Okolice mieszkania Rafaela Marquesa.

- Okropna sprawa – powiedziała Carlo.
- Właśnie widzę... Aż przykro patrzeć. To był tak dobry człowiek,
a został zmasakrowany. Niby był moim rywalem, ale zostaliśmy przyjaciółmi. Biedna Deborah i Rosa – stwierdził Gustavo.
- Proszę zobaczyć co znaleziono przy ofierze. Kolejny list...

Gustavo przeczytał list który znajdował się zaraz przy martwym Rafaelu...

- Tak skończył superbohater, który ratował wszystkim życie. Swojego nie zdołał. Został zabity z wielu powodów. Także ze wściekłości po tym jak rozprawiłeś się z moimi ludźmi Valdez. Pokonałeś tych idiotów, ale mnie nigdy ci się nie uda pokonać. Dopisz kolejną ofiarę do imponującej już mojej listy. Wróciłem do gry, a to jeszcze nie koniec przedstawienia. Strzeżcie się wszyscy. Ty, twoja kochanka i jej córka oraz Cordillowie.
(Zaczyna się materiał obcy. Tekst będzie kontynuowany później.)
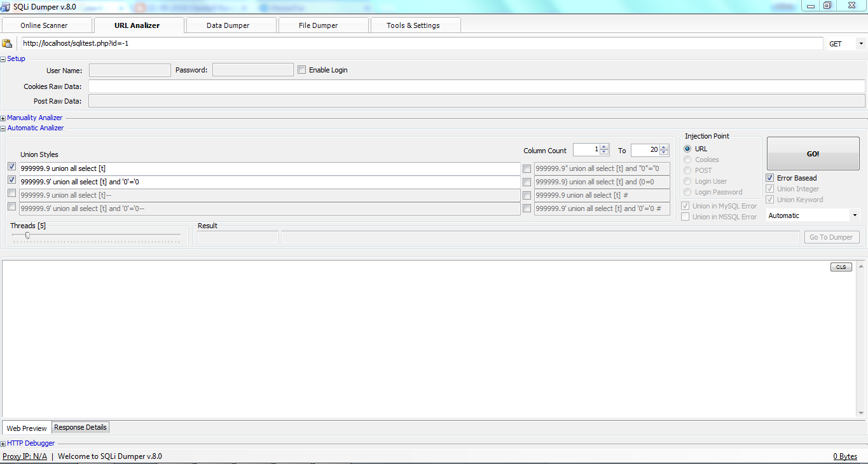Open the Automatic mode dropdown
The image size is (868, 464).
pos(855,215)
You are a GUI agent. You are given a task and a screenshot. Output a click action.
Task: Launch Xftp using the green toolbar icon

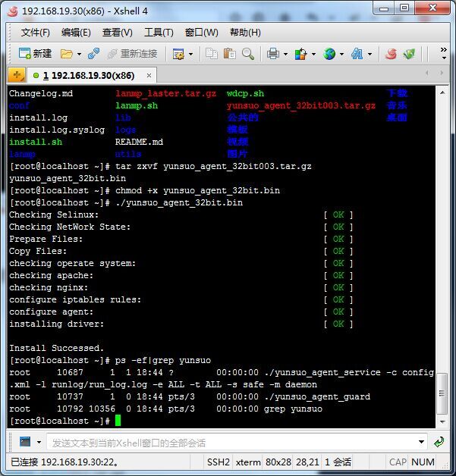click(x=410, y=54)
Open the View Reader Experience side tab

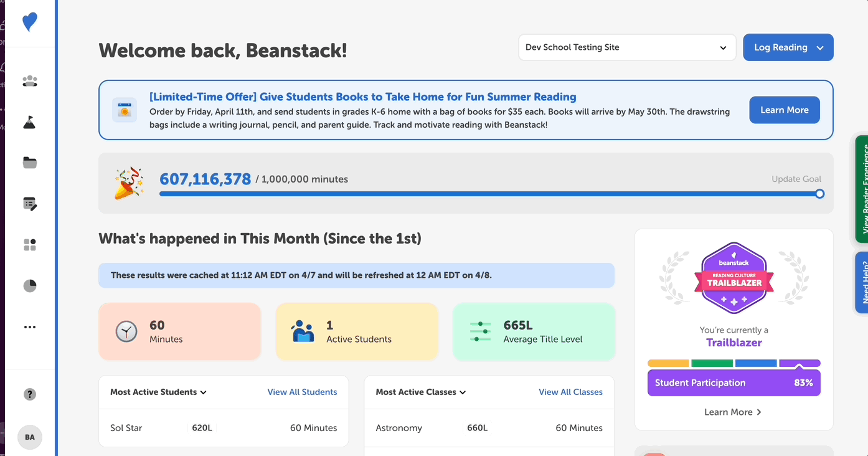click(862, 189)
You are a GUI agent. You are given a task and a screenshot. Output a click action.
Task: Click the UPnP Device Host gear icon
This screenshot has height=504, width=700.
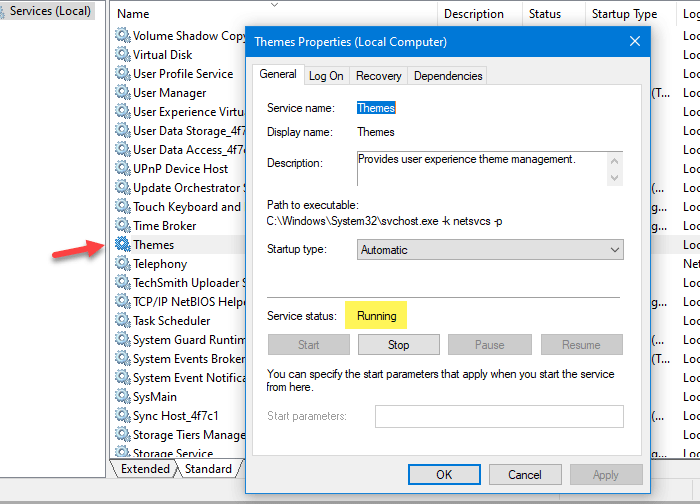[123, 169]
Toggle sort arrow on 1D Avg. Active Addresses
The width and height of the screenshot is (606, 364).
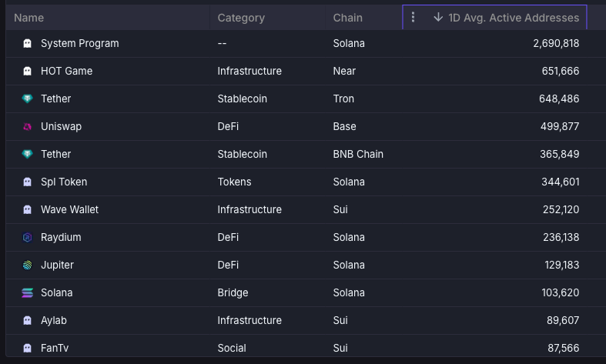(438, 17)
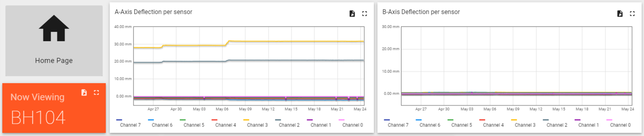The width and height of the screenshot is (644, 136).
Task: Hide Channel 2 in A-Axis chart
Action: 289,125
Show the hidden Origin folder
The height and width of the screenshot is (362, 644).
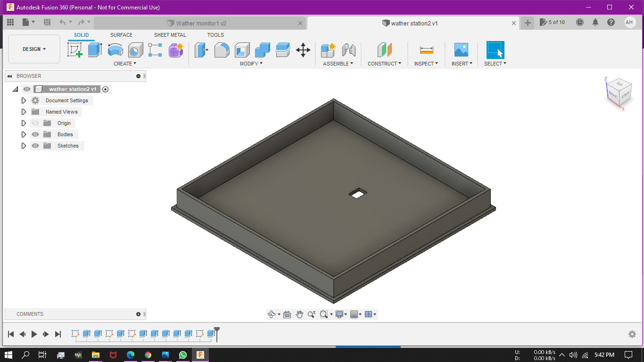(35, 123)
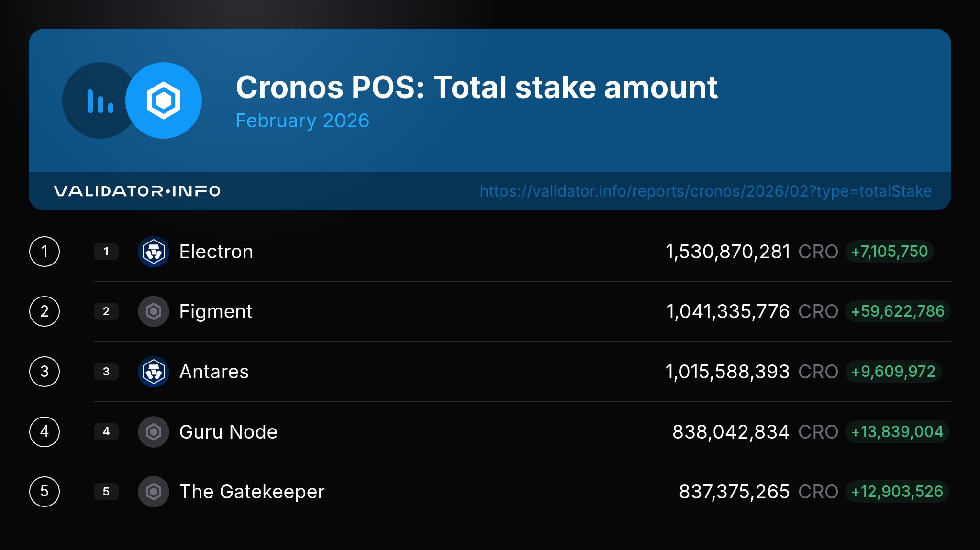980x550 pixels.
Task: Click Figment's +59,622,786 change badge
Action: tap(897, 311)
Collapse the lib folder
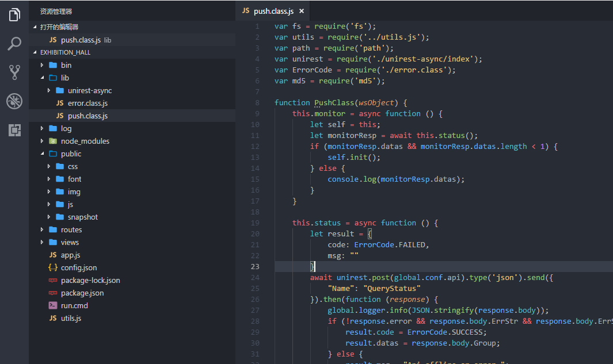 [x=64, y=78]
Następny cios już niedługo. Trzymaj się Valdez. Twój śmiertelny wróg Leoncio Pena...

Gustavo aż podarł list z wściekłości. Był rozgoryczony kolejną kpiną jaką zademonstrował w liście Jaguar, ale przede wszystkim tym, że Deborah i jej córka straciły bliską im osobę...

- To znowu on... Zawsze będzie mnie prześladował!
- Zapewniam pana, że to jego ostatnie morderstwo. Już nikogo nie skrzywdzi – powiedział Carlo...
- Muszę powiadomić Deborah. Nie będzie to łatwe, ale nie mam innego wyjścia – oznajmił Gustavo...

Kilka godzin później.

Biuro Lindy i Claudii.

- A gdzie twoja Veronica? – zapytała Claudia.
- Nie wiem – odparł Ricardo.
- To jak ty ją pilnujesz. Powinna pracować...
- Spokojnie kochani. Veronica zwolniła się wcześniej, bo miała jakieś spotkanie poza miastem – powiedziała Linda.
- Co takiego? A ja nic nie wiem.
- Może przyprawia ci rogi? – żartowała Claudia.
- Nie denerwuj chłopaka przyjaciółko.
- Zaraz do niej zadzwonię. Dziwne to wszystko. Nie wspominała mi o żadnym spotkaniu...
- Może nagle ją coś spotkało?
- Sam nie wiem...

Ricardo próbował zadzwonić do dziewczyny, ale jej komórka nie odpowiadała.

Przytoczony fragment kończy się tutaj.